<<<<

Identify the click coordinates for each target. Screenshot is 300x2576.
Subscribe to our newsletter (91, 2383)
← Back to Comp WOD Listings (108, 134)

>>>>
<<<<

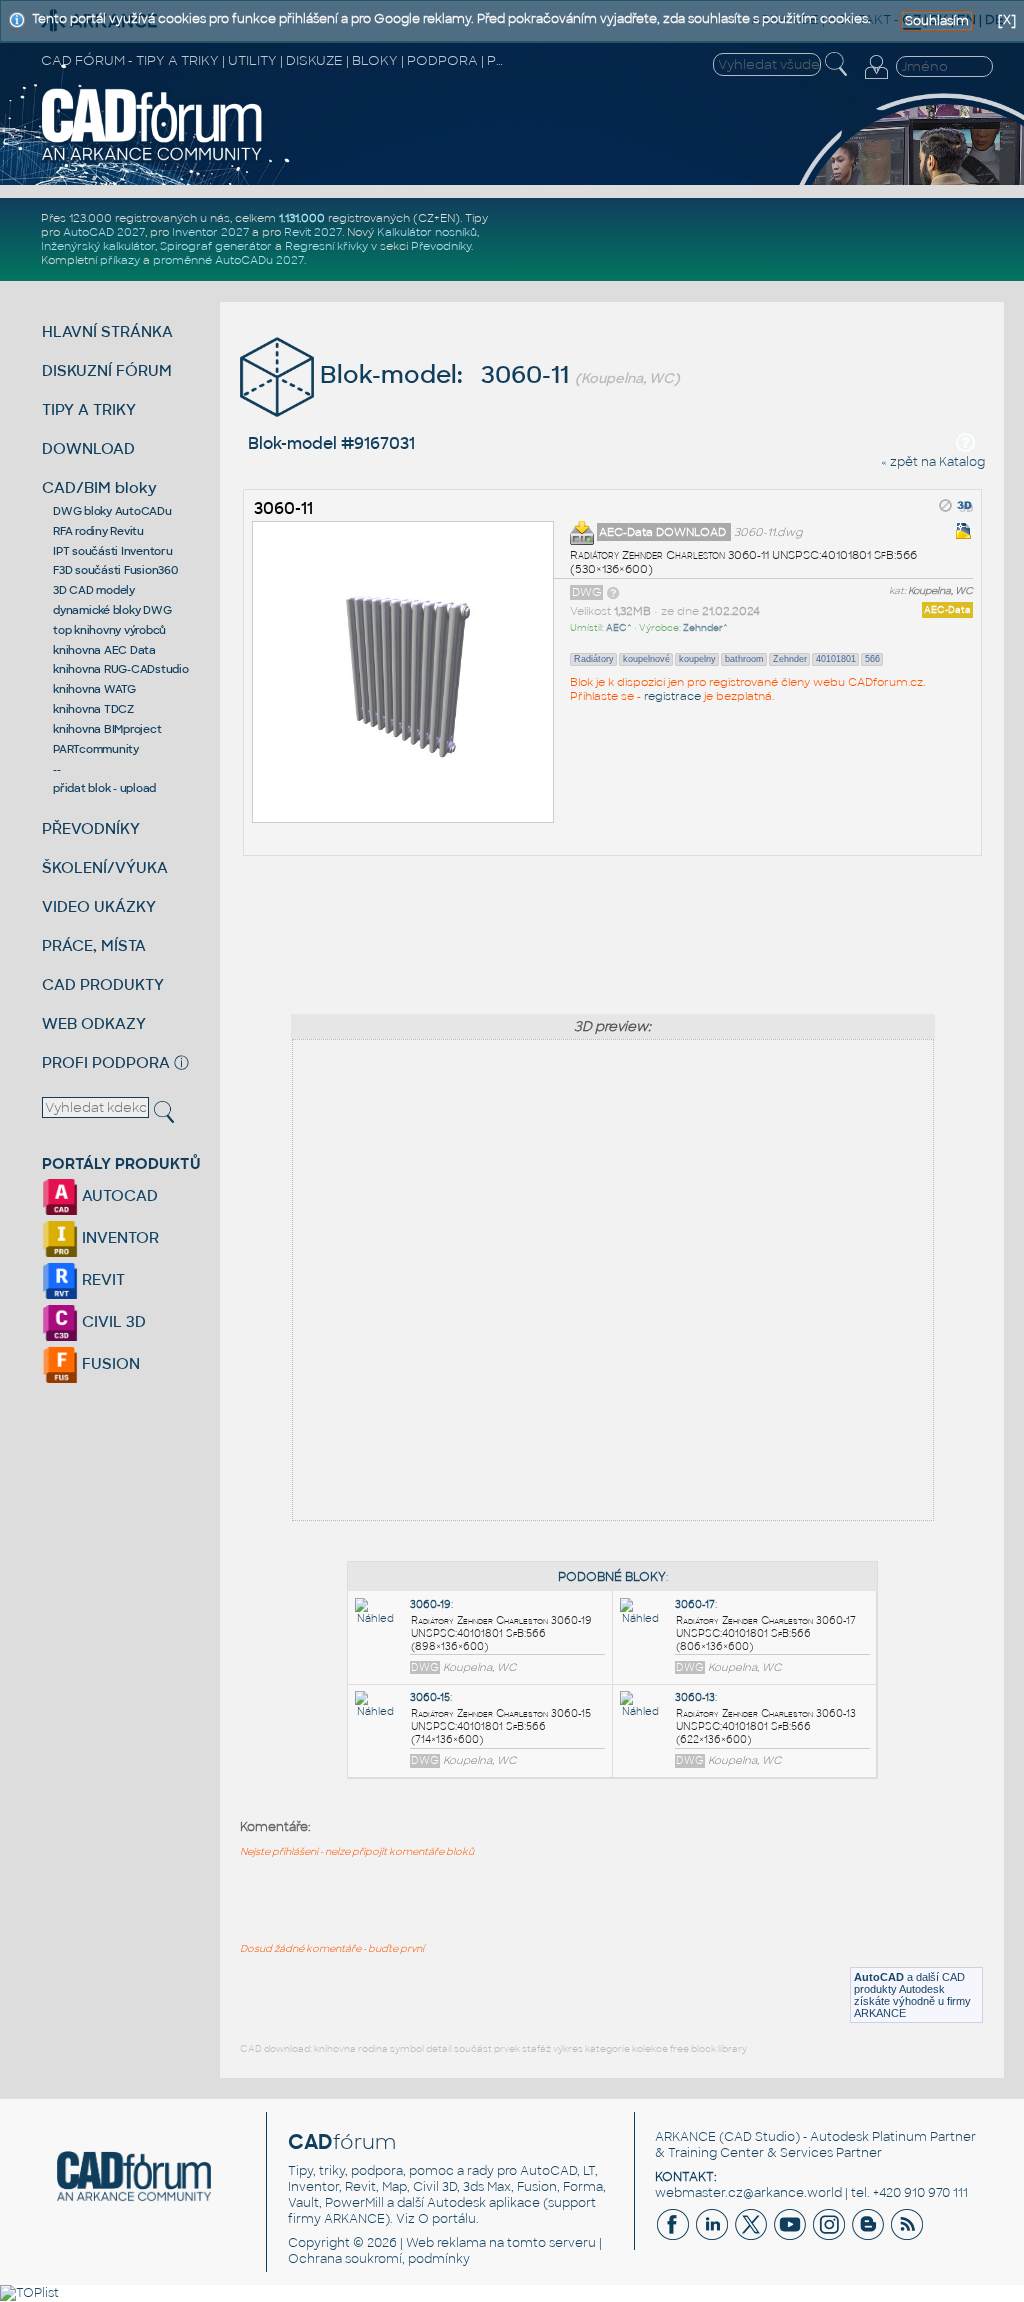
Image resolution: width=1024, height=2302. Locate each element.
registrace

>>>>
<<<<

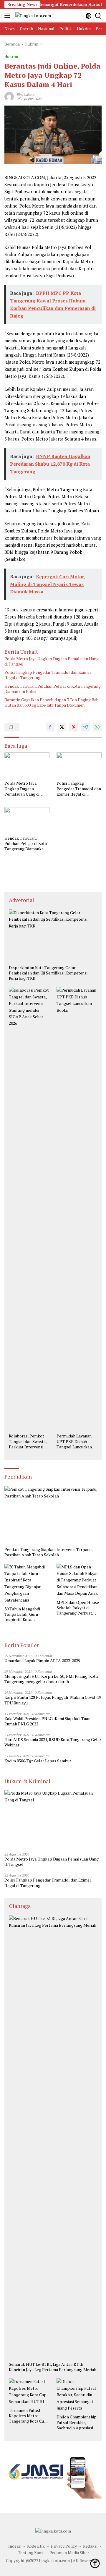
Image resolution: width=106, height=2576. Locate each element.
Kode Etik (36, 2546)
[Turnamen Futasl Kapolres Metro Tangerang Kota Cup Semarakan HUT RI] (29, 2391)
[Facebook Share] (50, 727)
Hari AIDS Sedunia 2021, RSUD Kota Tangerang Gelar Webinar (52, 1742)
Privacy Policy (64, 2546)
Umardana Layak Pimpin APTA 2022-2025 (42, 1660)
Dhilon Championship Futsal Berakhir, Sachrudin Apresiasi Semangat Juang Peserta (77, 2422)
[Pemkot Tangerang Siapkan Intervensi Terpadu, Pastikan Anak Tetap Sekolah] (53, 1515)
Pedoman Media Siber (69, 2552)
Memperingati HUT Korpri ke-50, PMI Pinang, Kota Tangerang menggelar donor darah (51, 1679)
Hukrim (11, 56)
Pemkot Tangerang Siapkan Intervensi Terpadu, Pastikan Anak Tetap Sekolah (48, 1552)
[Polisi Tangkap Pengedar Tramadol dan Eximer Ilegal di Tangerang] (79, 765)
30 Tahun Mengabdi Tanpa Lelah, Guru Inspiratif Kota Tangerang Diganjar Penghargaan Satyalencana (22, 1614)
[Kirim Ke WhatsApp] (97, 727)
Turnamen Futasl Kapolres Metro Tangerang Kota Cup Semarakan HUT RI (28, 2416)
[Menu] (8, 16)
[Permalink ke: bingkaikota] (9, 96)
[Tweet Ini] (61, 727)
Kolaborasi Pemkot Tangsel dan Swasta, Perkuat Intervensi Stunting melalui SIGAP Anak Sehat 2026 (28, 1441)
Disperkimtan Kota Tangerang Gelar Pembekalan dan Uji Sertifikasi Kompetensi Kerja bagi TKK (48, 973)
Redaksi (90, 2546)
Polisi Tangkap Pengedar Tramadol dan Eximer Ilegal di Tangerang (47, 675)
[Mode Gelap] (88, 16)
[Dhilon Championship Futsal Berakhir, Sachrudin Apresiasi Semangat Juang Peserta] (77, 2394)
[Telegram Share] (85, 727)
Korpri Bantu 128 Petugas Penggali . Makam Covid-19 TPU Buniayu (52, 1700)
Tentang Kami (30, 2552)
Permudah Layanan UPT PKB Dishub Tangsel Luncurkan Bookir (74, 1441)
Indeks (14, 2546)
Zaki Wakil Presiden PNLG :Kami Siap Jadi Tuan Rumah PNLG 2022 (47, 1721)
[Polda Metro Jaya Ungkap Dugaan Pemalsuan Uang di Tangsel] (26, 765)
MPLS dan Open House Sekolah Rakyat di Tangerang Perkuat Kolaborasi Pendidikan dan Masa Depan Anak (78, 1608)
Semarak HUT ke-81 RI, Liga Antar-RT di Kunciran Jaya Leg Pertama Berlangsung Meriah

>>>>

* _Task description_
Of all the entries above, repeat only the lines from the line that has "[Telegram Share] (85, 727)" to the line that has "[Polda Metro Jaya", both lines included, exactly.

* _Response below_
[Telegram Share] (85, 727)
Korpri Bantu 128 Petugas Penggali . Makam Covid-19 TPU Buniayu (52, 1700)
Tentang Kami (30, 2552)
Permudah Layanan UPT PKB Dishub Tangsel Luncurkan Bookir (74, 1441)
Indeks (14, 2546)
Zaki Wakil Presiden PNLG :Kami Siap Jadi Tuan Rumah PNLG 2022 (47, 1721)
[Polda Metro Jaya Ungkap Dugaan Pemalsuan Uang di Tangsel] (26, 765)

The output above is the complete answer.